Federal farm law: CAFOs, "stewardship" purchasing

Andrew Martin of the Chicago Tribune has a piece on the push against CAFOs/factory farms and the industry's push back. Martin, coauthor of a recent article on "Hog Wars", focuses on political doings over pollution from poultry farming. Specifically, factory farmers are making the issue federal. After a similar attempt in Oklahoma failed, a bill to exclude manure from the definition of "hazardous substance" for the federal Superfund statute is gaining cosponsors in the House, ninety in the last three months. (Legal background here; two fine, if slightly dated, explanations of poultry pollution are this United Poultry Concerns factsheet and this Peter Goodman article.) According to Martin, H.R. 4341 is designed to head off not lawsuits by local citizens, but suits by municipal and state governments, most notably a lawsuit by Oklahoma AG Drew Edmonson. The folksy anecdotes in Martin's piece and in the Tulsa World's report on discovery in the Oklahoma lawsuit make clear that this is indeed an institutional struggle, with everyone claiming to represent the "little guy." Needless to say, though we still say it a lot, any potentially benefits accruing to nonhuman "little guys/gals," namely less crowded conditions in non-factory farms, are on no one's mind. Alright, it's on a few folks' minds...

---

What this exercise asks:
#1 Condense the paragraph of the farm law post that begins "Andrew Martin of the Chicago Tribune" into a bulleted list that keeps its main facts.
#2 Answer the following from the farm law post, one line each:
(a) For which newspaper does Andrew Martin write?
(b) What would the House bill exclude from the definition of "hazardous substance"?
(c) Which publication reported on discovery in the Oklahoma lawsuit?
#3 Continue the farm law post after its final sentence, in the same voice.

Data segment:
---

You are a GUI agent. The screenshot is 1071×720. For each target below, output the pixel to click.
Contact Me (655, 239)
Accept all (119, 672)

---

Answers to the exercise:
#1
- Andrew Martin of the Chicago Tribune reports on the push against CAFOs/factory farms and the industry's push back. He focuses on political activity over pollution from poultry farming.
- Factory farmers are making the issue federal. After a similar attempt failed in Oklahoma, a House bill would exclude manure from the federal Superfund statute's definition of "hazardous substance." The bill has gained ninety cosponsors in three months.
- According to Martin, the bill, H.R. 4341, is aimed at suits by municipal and state governments rather than by local citizens. The most notable of these is a lawsuit by Oklahoma AG Drew Edmonson.
- Anecdotes in Martin's piece and in a Tulsa World report on discovery in the Oklahoma lawsuit show an institutional struggle in which everyone claims to represent the "little guy."
- Possible benefits to nonhuman animals, such as less crowded conditions in non-factory farms, are on almost no one's mind.

#2
(a) The Chicago Tribune
(b) Manure
(c) The Tulsa World

#3
The Farm Animal Stewardship Purchasing Act has been introduced in the House. It would require government-purchased animal food and fiber to be from animals who were given adequate shelter, food, water, and veterinary care. There is no exercise requirement (something that would sink a factory farm), but it does require an animal be given "sufficient space . . . [to] walk, move his or her head freely, rest, and turn around completely and fully extend all limbs or wings without touching any part of an enclosure." As the HSUS notes, these requirements are "quite modest." They are also revolutionary, from a welfarist perspective, insofar as they state some minimum care requirements for animals at a point other than when they're being killed or when they're being transported. (They're not really protected there either, see here and here.) Tucked into the law is also what would amount to a ban on government purchases of foie gras (a cause everyone can get behind) and some language suggesting that "downers," animals so sick they cannot walk, must be killed "promptly," rather than shipped for slaughter. H.R. 3931, which would mandate prompt killing of downers, is still in committee.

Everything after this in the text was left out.